■ Task instructions: Print, exactly as written, the line in the entries below that contains "Where should I" and every line after it up to and including the last. Omit pictures.

■ Entries supplied:
= = = = =

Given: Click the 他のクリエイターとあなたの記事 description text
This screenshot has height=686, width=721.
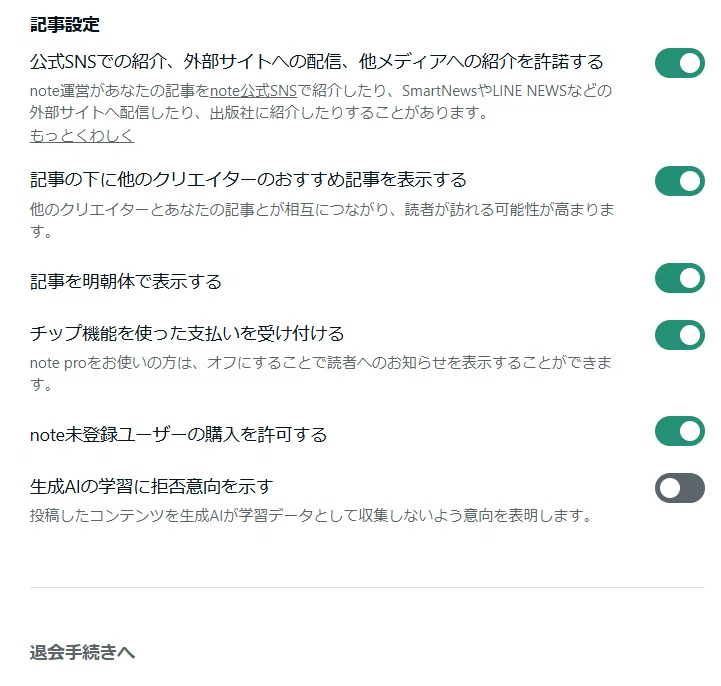Looking at the screenshot, I should click(322, 220).
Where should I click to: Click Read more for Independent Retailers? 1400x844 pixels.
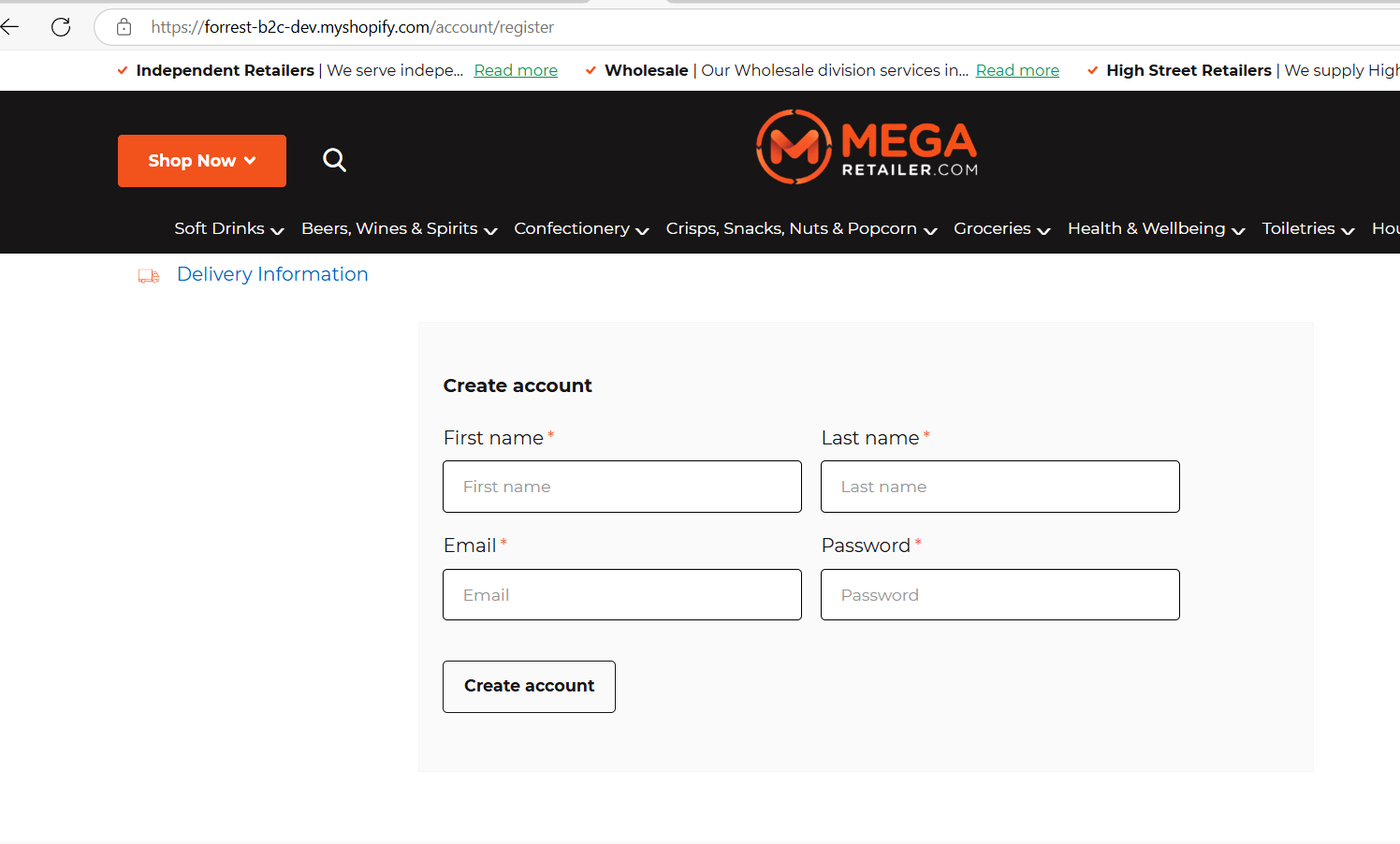pos(516,70)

= = = = =

■ Your response:
Where should I click to: Click Read more for Independent Retailers? 1400x844 pixels.
pos(516,70)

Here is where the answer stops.